# Using the stock steel rims for winter tires & getting new rims for the stock tires



## Haljackey (May 21, 2015)

*Using the stock steel rims for winter tires & getting new rims for the stock tires*

Hi!

I am thinking about getting winter tires for the first time.

I am wondering if I can use my stock 16" steel rims for them instead of buying new steel rims for the winter tires.

If I can, that means I can get new rims for my 16" standard tires, maybe something nice-looking. But, they would have to be compatible with the standard all season tires I have.

Just wondering if its possible. I know next to nothing about wheels and tires. I drive a 2014 1LT if that helps.

Thanks!


----------



## Robby (Mar 1, 2013)

Will work out just fine…..many are using the 16" steelies for their winter tires……keeps the alloys flawless for spring install.

Rob


----------



## Haljackey (May 21, 2015)

Awesome thanks!

What would be a good 16" wheel that would be compatible with both the car and the standard 16" all season tire?

Thanks!


----------



## XtremeRevolution (Jan 19, 2012)

I would recommend looking for a set of 1LT wheels that someone is selling off of another Cruze. That would be your best bet for maintaining OEM level quality. 

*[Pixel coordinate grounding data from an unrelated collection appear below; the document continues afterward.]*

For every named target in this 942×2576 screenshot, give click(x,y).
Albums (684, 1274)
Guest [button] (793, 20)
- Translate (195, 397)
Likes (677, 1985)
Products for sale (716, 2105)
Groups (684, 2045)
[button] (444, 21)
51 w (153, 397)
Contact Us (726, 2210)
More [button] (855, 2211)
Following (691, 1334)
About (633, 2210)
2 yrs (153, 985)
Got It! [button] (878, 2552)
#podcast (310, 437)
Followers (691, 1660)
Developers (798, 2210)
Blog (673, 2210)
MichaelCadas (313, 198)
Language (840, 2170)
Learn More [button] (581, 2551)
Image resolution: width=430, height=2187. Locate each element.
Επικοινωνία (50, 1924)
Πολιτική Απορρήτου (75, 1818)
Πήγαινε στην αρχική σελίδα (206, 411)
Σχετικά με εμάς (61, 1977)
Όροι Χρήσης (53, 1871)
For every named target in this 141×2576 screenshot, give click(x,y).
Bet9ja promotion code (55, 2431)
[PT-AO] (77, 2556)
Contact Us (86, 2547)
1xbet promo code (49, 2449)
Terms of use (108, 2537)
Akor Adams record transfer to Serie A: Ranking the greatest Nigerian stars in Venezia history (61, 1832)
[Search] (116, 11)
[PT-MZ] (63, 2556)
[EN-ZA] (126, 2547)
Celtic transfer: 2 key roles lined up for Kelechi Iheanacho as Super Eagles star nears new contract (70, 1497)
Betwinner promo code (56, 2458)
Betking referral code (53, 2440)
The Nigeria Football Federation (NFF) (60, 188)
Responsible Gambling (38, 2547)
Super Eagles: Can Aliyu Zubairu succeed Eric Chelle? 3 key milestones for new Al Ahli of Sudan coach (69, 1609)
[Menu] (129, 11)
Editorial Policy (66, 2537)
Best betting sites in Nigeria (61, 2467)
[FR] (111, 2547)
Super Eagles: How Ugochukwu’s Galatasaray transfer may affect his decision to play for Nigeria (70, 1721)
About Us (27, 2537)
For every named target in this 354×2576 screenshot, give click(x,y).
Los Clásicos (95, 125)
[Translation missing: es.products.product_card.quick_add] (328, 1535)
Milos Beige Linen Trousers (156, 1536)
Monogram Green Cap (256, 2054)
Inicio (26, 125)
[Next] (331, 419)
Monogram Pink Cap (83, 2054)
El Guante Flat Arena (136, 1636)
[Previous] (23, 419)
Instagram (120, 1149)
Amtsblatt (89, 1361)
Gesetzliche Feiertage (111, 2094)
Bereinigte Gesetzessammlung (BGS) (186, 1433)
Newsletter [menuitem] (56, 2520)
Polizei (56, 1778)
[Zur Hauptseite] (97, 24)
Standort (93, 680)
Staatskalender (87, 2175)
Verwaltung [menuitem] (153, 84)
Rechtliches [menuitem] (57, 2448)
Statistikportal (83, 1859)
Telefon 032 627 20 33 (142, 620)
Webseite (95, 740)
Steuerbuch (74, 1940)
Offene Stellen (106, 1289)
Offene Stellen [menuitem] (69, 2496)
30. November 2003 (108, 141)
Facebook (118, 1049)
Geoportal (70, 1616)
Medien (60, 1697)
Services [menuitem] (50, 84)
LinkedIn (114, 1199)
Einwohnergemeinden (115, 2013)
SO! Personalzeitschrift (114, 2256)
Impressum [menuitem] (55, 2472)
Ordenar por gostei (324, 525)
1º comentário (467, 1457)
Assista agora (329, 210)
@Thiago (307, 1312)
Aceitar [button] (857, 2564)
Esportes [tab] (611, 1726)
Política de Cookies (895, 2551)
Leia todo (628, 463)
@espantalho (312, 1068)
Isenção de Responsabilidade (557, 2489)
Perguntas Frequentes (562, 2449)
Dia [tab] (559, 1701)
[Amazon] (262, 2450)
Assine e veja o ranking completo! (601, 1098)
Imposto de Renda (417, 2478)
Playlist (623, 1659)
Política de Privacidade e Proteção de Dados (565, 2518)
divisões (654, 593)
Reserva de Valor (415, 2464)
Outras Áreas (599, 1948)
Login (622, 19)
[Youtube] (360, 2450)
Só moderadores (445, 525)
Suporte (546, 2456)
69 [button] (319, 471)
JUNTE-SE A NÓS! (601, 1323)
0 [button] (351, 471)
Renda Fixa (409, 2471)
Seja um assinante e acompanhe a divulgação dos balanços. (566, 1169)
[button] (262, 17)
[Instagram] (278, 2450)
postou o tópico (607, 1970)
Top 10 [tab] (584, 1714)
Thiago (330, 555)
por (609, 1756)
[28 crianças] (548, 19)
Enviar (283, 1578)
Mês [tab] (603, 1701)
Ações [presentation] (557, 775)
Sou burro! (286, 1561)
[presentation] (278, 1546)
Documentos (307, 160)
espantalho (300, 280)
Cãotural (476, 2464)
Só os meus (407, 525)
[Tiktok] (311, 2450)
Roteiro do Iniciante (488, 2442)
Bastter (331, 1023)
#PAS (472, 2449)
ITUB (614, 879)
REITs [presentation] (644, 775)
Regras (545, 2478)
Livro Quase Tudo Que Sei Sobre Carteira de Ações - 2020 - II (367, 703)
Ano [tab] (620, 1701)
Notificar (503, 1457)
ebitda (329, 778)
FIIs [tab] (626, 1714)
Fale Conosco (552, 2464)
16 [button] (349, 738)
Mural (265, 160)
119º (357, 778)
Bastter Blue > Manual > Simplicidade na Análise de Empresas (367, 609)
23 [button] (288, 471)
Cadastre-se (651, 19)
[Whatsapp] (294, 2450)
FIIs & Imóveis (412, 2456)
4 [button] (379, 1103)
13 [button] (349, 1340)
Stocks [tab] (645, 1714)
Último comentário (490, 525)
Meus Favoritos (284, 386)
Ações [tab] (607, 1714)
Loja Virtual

I run 16" steel wheels for winter tires as well.


----------



## Handles (Oct 8, 2012)

http://www.tirerack.com/wheels/resu...autoModel=Cruze&autoYear=2011&autoModClar=Eco

I bought some tire rack "Sport Edition" wheels for my winter tires (kept the eco wheels with the summer ones) I really like them, they look very good, have lasted 4 winters with no blemishes, no problems with balancing, and were about $80 each. they are heavier than the stock eco rims, so milage does go down (winter tires are also a factor in my case). 
Obviously there are other options depending on your price range, but these are economy cars after all...so i wanted to speak of these in particular.


----------